TASK DESCRIPTION.
Wherever "label" occurs in the entries, copy the line that holds it.

(Beginning of MATERIAL PROVIDED)

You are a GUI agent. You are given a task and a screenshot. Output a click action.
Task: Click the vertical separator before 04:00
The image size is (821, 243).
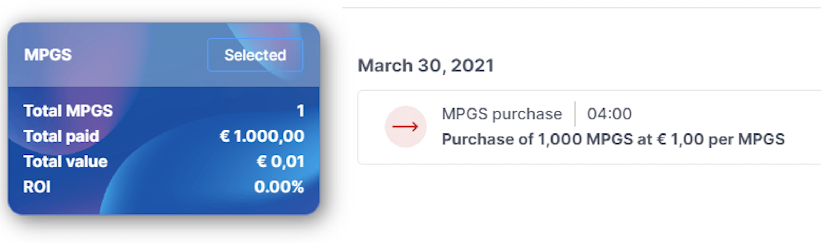pyautogui.click(x=575, y=114)
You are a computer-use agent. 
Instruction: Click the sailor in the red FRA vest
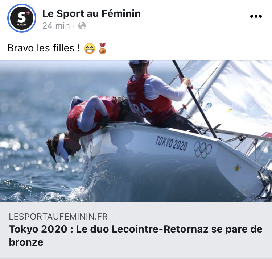coord(156,99)
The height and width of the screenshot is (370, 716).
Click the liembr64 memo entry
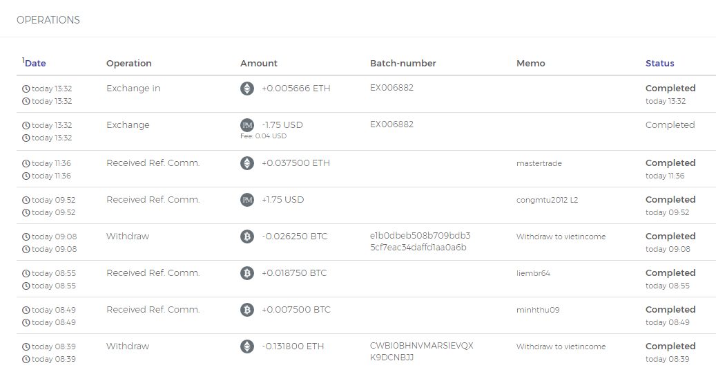point(533,273)
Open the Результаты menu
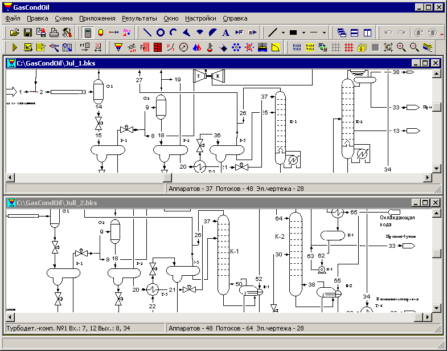Image resolution: width=447 pixels, height=351 pixels. pyautogui.click(x=140, y=19)
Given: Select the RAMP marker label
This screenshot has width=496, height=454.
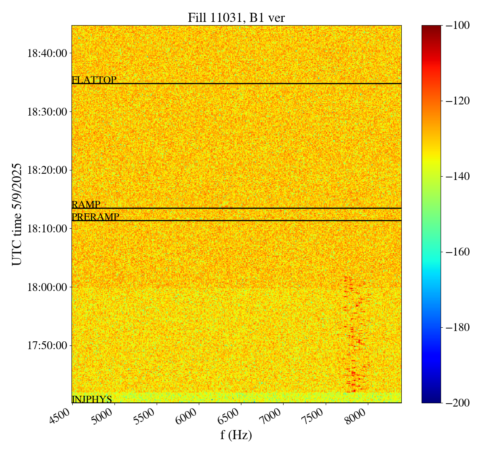Looking at the screenshot, I should 86,204.
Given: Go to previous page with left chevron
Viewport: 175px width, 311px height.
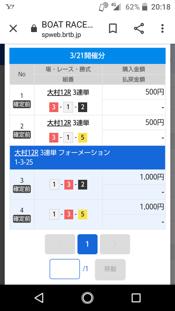Looking at the screenshot, I should point(60,244).
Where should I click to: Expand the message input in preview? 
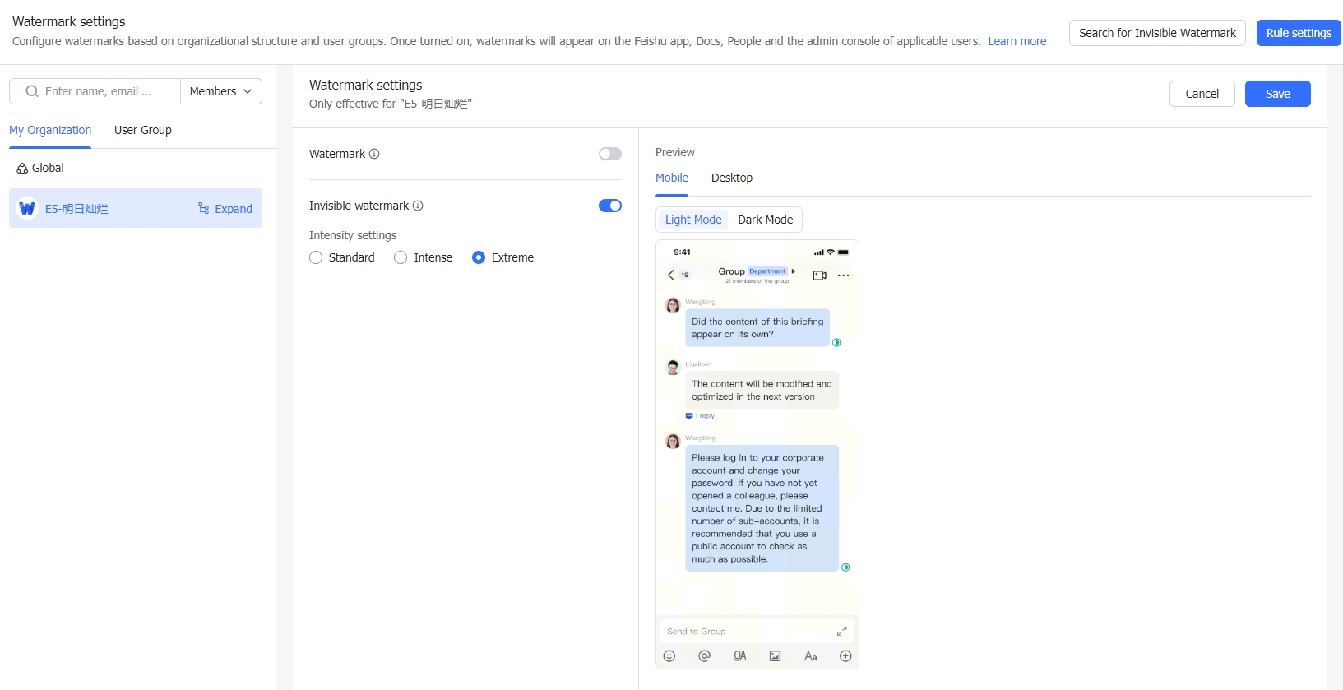841,632
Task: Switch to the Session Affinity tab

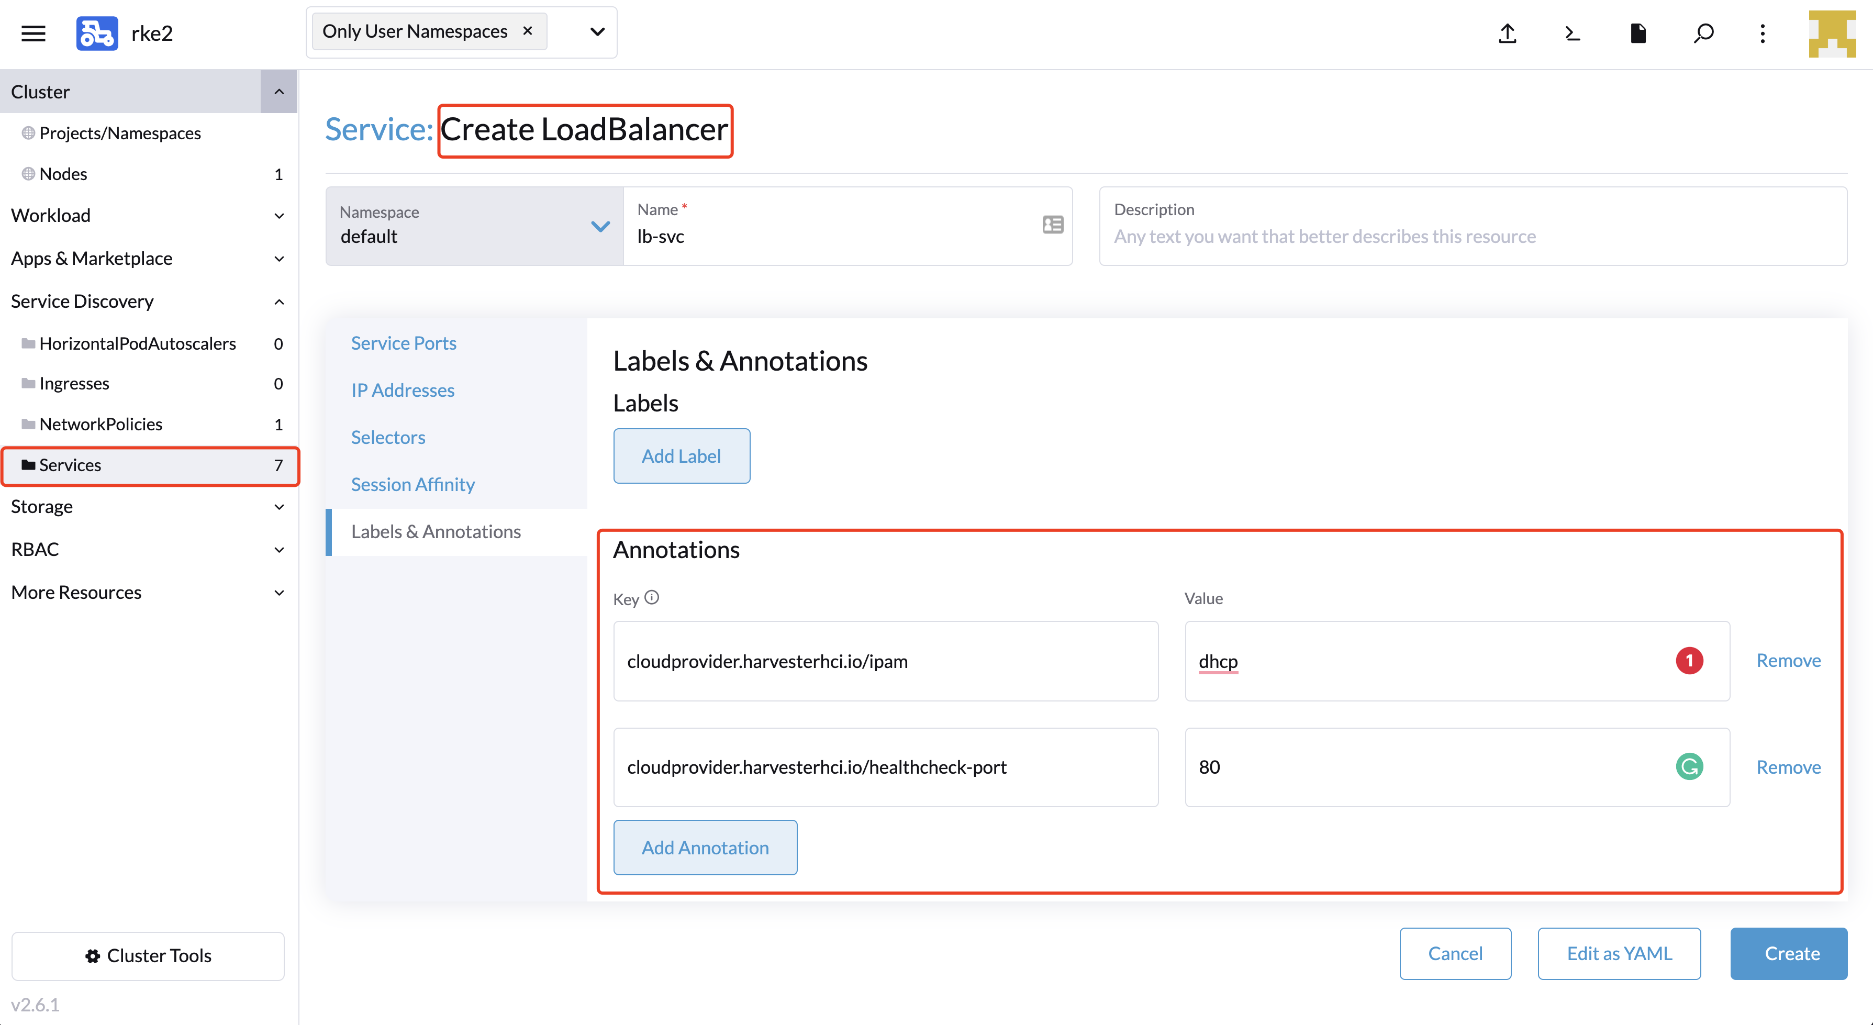Action: coord(413,484)

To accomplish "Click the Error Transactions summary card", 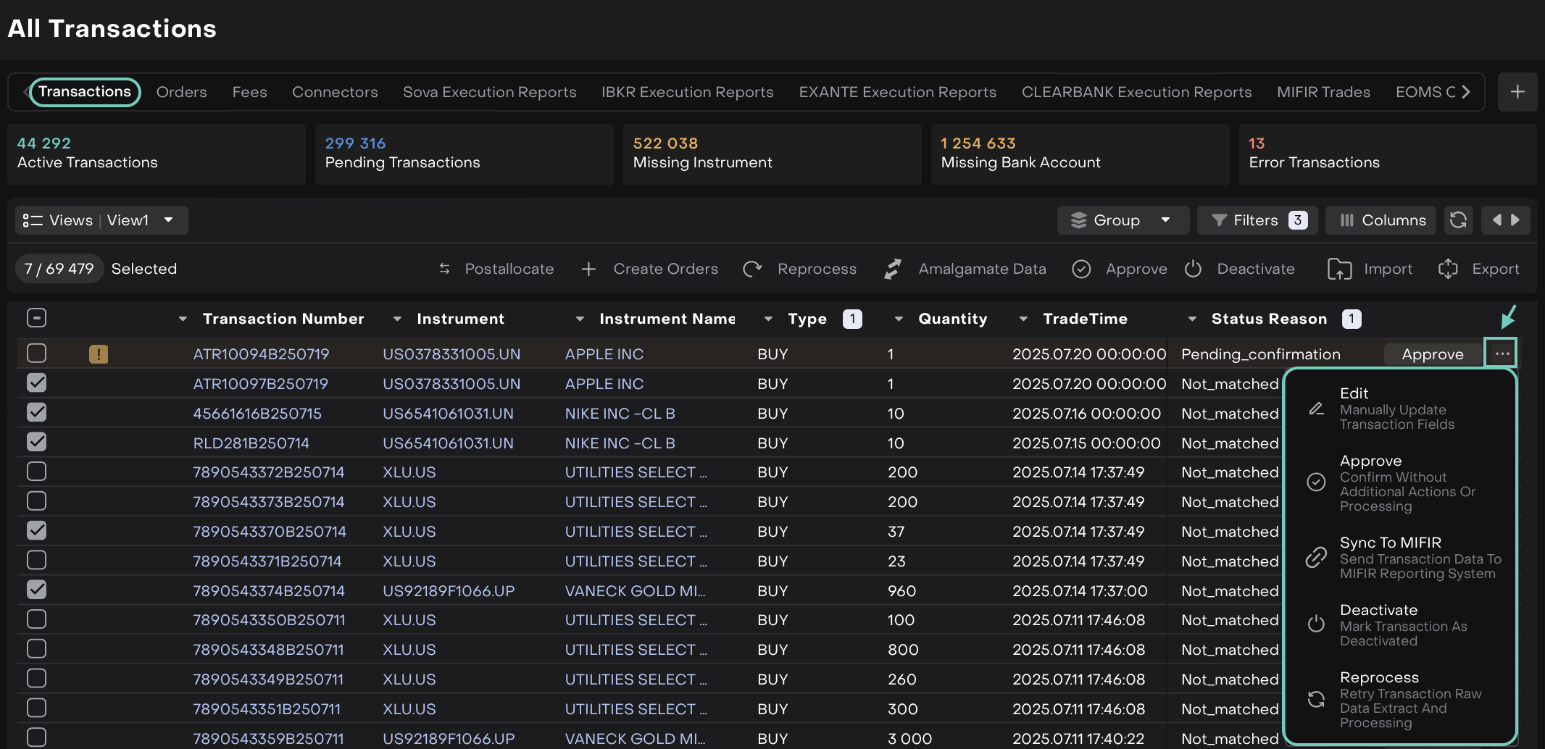I will point(1387,154).
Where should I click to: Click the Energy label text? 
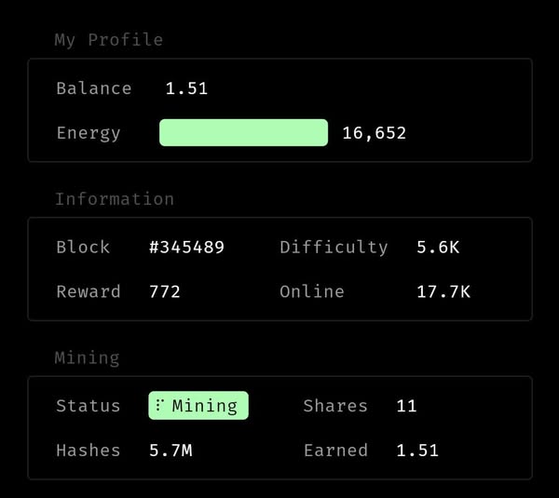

(End of MATERIAL PROVIDED)

RESULT BELOW.
Given: Select the RAMP marker label
Where should I click to: Click the Energy label text? 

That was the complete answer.